Orphaned agent is healthy in 9.0.1

Self hosted installation of ELK 9.0.1 with ~30 agents running:

On a Windows Server 2022 we deployed an elastic-agent which reports that everything is fine (elastic-agent status: fleet connected and agent healthy).

In Kibana Fleet shows this agent as "orphaned" with last checkin message: Running.
Logs of this agent show these 2 "errors":

*[elastic_agent][error] 2025-05-22 11:52:18: info: InstallLib.cpp:668 Installed endpoint is expected version (version: 9.0.1, compiled: Tue Apr 29 21:00:00 2025, branch: HEAD, commit: 36be778dc95d8f92217aed26425759e415111a22)*

*[elastic_agent][error] 2025-05-22 11:52:18: info: Util.cpp:2244 Endpoint Service is running.*

Should I report this directly on github or is there a known issue/workaround for that?

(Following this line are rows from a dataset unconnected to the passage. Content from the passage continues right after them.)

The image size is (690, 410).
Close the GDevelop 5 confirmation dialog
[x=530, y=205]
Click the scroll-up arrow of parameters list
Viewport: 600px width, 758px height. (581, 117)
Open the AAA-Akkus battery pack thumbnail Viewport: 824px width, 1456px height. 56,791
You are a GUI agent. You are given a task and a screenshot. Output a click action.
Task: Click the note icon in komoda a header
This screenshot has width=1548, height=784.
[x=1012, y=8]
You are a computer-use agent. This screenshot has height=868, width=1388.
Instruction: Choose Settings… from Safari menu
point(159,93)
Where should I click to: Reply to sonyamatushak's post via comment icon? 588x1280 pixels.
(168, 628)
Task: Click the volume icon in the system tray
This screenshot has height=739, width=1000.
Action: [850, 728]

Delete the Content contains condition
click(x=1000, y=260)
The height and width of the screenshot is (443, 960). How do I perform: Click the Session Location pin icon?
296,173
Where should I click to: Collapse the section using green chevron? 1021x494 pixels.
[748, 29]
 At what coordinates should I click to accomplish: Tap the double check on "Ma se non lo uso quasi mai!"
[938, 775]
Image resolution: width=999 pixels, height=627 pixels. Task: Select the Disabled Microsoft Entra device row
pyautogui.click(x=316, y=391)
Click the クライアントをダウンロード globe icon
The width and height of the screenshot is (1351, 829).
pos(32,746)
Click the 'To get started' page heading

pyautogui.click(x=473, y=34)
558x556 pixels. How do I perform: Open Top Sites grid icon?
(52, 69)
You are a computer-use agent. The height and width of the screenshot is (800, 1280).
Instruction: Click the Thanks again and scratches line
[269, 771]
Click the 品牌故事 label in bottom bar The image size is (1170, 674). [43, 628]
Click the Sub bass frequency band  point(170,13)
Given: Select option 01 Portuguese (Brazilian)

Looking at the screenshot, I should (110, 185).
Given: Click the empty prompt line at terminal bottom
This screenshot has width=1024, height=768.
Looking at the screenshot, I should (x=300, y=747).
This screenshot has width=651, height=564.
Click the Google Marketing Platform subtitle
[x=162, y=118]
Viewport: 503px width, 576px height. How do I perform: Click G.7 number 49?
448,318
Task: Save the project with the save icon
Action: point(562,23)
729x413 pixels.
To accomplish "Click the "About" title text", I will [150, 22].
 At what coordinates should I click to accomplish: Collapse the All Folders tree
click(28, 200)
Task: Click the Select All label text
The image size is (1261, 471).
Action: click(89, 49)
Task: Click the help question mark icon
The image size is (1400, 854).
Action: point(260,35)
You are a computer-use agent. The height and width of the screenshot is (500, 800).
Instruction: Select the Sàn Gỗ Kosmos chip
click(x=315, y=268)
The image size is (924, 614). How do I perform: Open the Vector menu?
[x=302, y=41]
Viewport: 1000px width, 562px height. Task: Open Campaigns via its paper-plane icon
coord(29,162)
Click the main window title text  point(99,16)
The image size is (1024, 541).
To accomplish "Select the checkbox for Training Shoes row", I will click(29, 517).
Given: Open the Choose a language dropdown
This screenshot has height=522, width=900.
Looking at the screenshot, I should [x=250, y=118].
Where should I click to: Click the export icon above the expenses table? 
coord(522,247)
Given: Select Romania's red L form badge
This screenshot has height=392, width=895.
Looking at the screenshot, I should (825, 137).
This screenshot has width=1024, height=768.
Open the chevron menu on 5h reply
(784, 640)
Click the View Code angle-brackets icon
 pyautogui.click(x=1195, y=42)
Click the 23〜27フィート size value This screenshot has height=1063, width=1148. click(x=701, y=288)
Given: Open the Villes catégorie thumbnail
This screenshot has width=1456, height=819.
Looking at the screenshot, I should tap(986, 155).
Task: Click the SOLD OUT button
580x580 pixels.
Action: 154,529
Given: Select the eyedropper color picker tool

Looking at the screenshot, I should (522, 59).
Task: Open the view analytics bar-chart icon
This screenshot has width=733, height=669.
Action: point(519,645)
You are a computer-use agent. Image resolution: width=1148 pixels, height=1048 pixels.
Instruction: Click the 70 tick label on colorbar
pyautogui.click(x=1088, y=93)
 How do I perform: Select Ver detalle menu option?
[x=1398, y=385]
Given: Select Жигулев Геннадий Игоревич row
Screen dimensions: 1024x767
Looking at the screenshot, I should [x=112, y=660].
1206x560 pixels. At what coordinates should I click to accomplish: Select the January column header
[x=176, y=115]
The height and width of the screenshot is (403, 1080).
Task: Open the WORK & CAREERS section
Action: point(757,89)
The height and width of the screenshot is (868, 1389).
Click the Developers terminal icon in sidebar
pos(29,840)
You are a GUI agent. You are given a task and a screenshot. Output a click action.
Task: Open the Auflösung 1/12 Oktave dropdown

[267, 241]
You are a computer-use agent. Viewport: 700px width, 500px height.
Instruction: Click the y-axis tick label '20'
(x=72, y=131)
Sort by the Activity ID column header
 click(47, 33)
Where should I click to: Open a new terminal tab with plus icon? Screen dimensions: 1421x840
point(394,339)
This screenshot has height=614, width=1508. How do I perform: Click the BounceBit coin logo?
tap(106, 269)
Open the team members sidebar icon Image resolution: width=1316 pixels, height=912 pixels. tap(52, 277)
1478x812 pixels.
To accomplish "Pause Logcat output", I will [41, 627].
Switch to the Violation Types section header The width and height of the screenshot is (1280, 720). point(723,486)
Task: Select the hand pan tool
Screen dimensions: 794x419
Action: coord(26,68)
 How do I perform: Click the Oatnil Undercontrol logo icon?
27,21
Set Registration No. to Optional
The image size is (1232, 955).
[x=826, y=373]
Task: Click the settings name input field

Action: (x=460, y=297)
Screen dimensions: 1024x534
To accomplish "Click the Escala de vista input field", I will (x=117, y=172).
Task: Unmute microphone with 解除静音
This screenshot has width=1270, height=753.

Those two errors are actually related to endpoint and not to the problem that you're experiencing. But I'm not sure we should be reporting those two lines as an error so I'm going to look at that.

I'll see if I can find someone who knows more about the orphaned status though to respond.

edit: I responded too quickly. Those lines endpoint logged as info correctly, agent reported them as error.

Thanks for letting us know. We've just recently run into similar issue on one test setup, where it happened after stack upgrade.

Was your stack recently upgraded to 9.0?

A little explanation

The Orphaned comes from audit written by "orphaned" Endpoint. The stack communicates with Elastic Endpoint via Elastic Agent. If Agent stops working Endpoint sends orphaned audit to clearly differentiate between Offline state, as otherwise such Agent would appear just offline.

We will continue to look for the root cause internally.

In the meantime I'd recommend you to check Endpoint service status

If all appears fine, on Agent and Endpoint services side, then it's only issue with resetting the audit, which we suspect it's the case.

Thanks for your input and explanations - yes, this stack was upgraded from 8.18.1 to 9.0.1.

For the Endpoint service status (everything appears fine..):

  1. Output of elastic-endpoint.exe status (json output can be provided if needed):
- elastic-agent
  - status: (HEALTHY) Connected
- elastic-endpoint
  - status: (HEALTHY) Running
  1. Screenshot Agent in Kibana->Fleet:

  1. elastic-endpoint test output reports all 3 connections with "Success"

Which option would you recommend us to do:

  • move the agent to a temporary policy without endpoint (and then back)?
  • shall we re-install the Agent?
  • is there a way to "reset the audit" for Endoint ourselves?
  • wait for the devs to figure it out & wait for a new version to be available?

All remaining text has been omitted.